Home-based e-based exercise protocol feasibility study for patients with multiple sclerosis and comorbidities
The study design involves a feasibility study with 50 participants and a prospective randomized controlled trial (RCT) protocol planned for 300 participants. The population includes pwMS with and without comorbidities, receiving a home-based e-based physical exercise program supervised online by physiotherapists. The comparator is usual care. The intervention consists of resistance training with resistance bands targeting the lower extremities, delivered as two 60-minute sessions per week for 24 weeks.
Feasibility results indicate a recruitment rate of 91.3% (21 of 23 eligible participants enrolled). Follow-up completion was 76.2% (16 of 21 enrolled participants completed follow-up). Mean attendance was 15.2 sessions per participant, ranging from 6 to 22 sessions. The adherence rate was 63%. Two participants in the intervention group did not begin the program due to occupational constraints. No intervention-related adverse events were reported during the feasibility phase.
Primary efficacy outcomes, specifically changes in walking capacity using the 6-minutes' walk test, have not yet been reported as this publication is a protocol.
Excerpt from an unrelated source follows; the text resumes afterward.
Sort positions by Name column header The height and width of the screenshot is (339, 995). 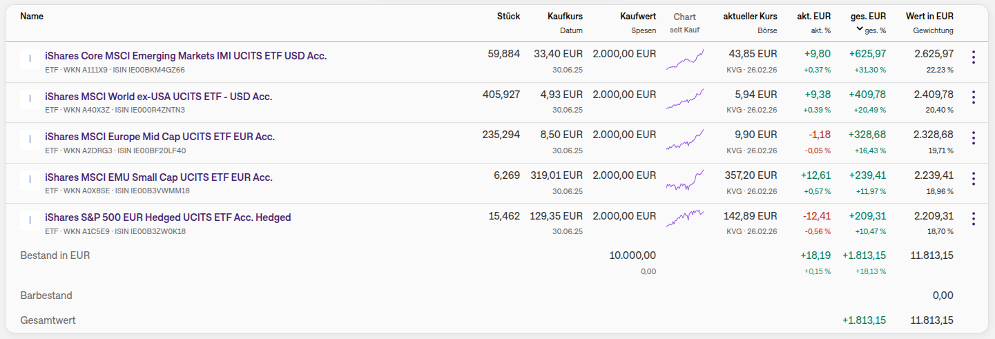pos(32,16)
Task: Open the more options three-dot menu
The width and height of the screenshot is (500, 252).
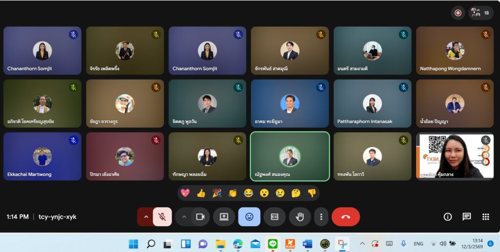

Secondary outcomes include the NEDA-3 scale, quality of life measures, fatigue, and neurofilament light chain levels. Key limitations include the feasibility-only nature of current data and recruitment constraints related to occupational factors. Causality regarding the e-based exercise program's effect on outcomes is to be evaluated in the upcoming prospective RCT. Safety data is currently limited to adverse events observed during the feasibility study.